After doing their homework, they decided their one-year-old would have the surgery.
"Since she's had the surgery, we've seen a drastic change in her ability to understand, her ability to speak verbally," her father, Andrew Walker said.
But some children weren't so lucky. An Australian study in the Journal of Pediatrics found children under 3 who were exposed to anesthesia were twice as likely to have developmental problems speaking and listening.
"We do not agree with the study and the reason is it looks back at a very large group of children, some of whom got old anesthetics," said Dr. Nancy Glass, an anesthesiologist at Texas Children's Hospital.
Dr. Glass also is incoming president of the National Society for Pediatric Anesthesia.
"We use very short-acting anesthetics now, the children go to sleep quickly, they wake up quickly. We use the absolute minimum that each child needs. By the same token we want them to be comfortable and safe," she said.
This study had another problem; Dr.
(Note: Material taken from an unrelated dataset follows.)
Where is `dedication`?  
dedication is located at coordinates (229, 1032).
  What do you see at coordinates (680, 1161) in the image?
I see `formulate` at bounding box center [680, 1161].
Glass says the researchers relied on parent surveys and didn't look at medical records and didn't know how long the children were exposed to anesthesia.
For now, she believes anesthesia is as safe as they can make it.
"We do not want parents to put off having surgery that their children need, that will help them," Dr. Glass said.
But it's a complicated question and she says researchers will continue to look at the safety of anesthesia on a young child's brain.
Dr. Glass says, as studies continue, they're likely to develop anesthesia just for young babies, and others for older children. But that, she says, is still a long way off.